Susan J. Hayflick, MD
Rare disorders studied
- Neurodegeneration with brain iron accumulation (NBIA)
- Pantothenate kinase-associated neurodegeneration (PKAN)
- Infantile neuroaxonal dystrophy (INAD) / atypical neuroaxonal dystrophy
- Marfan syndrom (MFS)
- Weill-Marchesani syndrome (WMS)
Susan Hayflick completed medical school at the the Pennsylvania State University College of Medicine and did an internship and residency in pediatrics at the Maine Medical Center. She completed a postdoctoral fellowship in medical genetics at the Center for Medical Genetics at Johns Hopkins Hospital in Baltimore and joined Oregon Health & Science University in 1993. Dr. Hayflick is a professor of Molecular and Medical Genetics, Pediatrics, and Neurology at OHSU and is chair for the Department of Molecular and Medical Genetics. She serves as the Director of the OHSU Human Genetics Initiative and the Program Director for Human Genetics and Translational Technologies and Resources at the Oregon Clinical and Translational Research Institute.

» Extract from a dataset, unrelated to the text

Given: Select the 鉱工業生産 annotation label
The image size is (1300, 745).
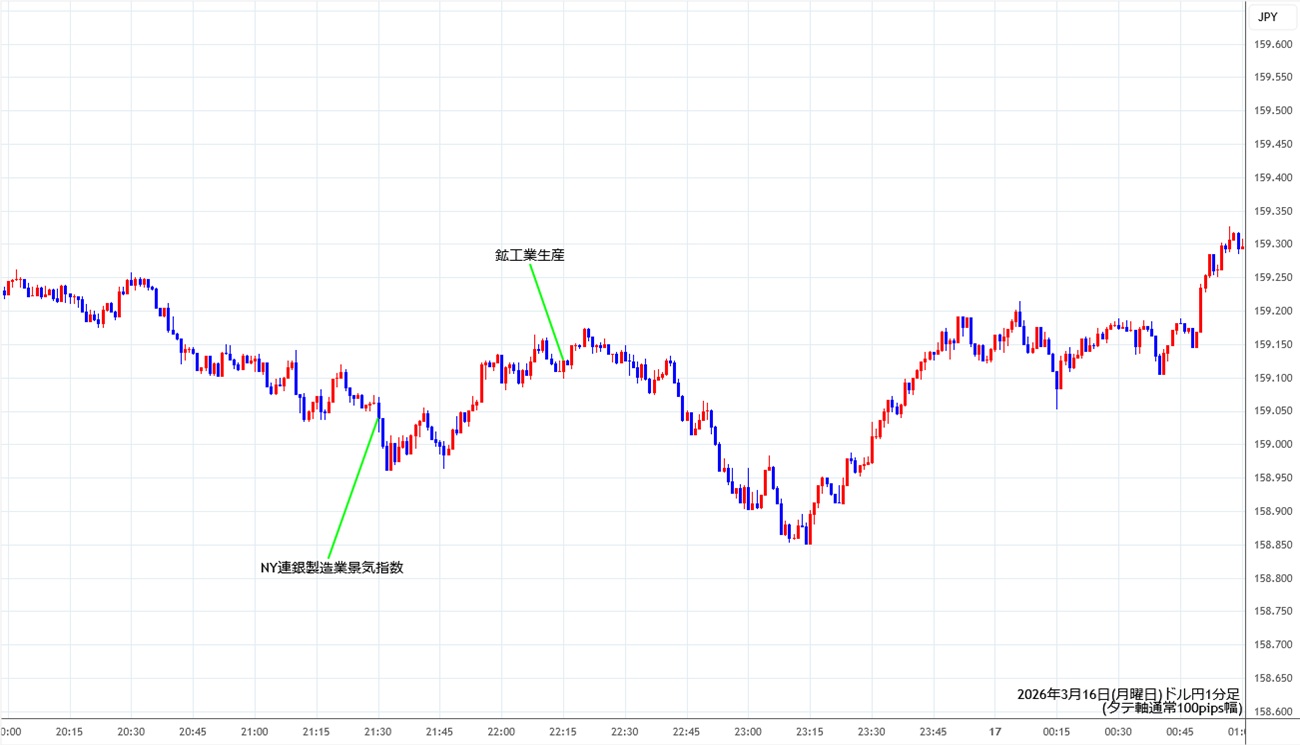Looking at the screenshot, I should click(x=529, y=255).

Brain iron accumulates in many human neurodegenerative disorders, including Parkinson disease, Alzheimer disease and HIV encephalopathy. To investigate brain iron dyshomeostasis, we study a group of rare, single gene disorders, called Neurodegeneration with Brain Iron Accumulation (NBIA). Our NBIA research has identified the first two major genes for this disorder: PANK2, which encodes a key regulatory enzyme in the biosynthesis of coenzyme A, and PLA2G6, which encodes a phospholipase A2. Both are critical in maintaining membrane integrity. Our studies of PANK2 and its protein product currently focus on cellular localization, processing and distribution in both wild type and mutant tissue. We are exploring the genetic and biochemical perturbations in this form of NBIA, called pantothenate kinase-associated neurodegeneration (PKAN), investigating the mechanism by which this enzymatic defect leads to high brain iron and other phenotypic features, delineating the range of human neurologic disease associated with this pathway, and developing rational therapies, based on the gene discovery. Similar studies are underway on PLA2G6, identified in 2006 as the causative gene for Infantile Neuroaxonal Dystrophy (INAD). Murine KO models of both disorders have been developed to serve as a resource for genetic, biochemical, radiographic, electrophysiological, and clinical studies. We collaborate with labs both at OHSU and other academic institutions, including UCSF, Stanford and the University of Birmingham.
Rare disorders activities
Director, Scientific and Medical Advisory Board, NBIA Disorders Association.
Member, Medical Advisory Board, Hoffnungsbaum e.V. (German NBIA advocacy group)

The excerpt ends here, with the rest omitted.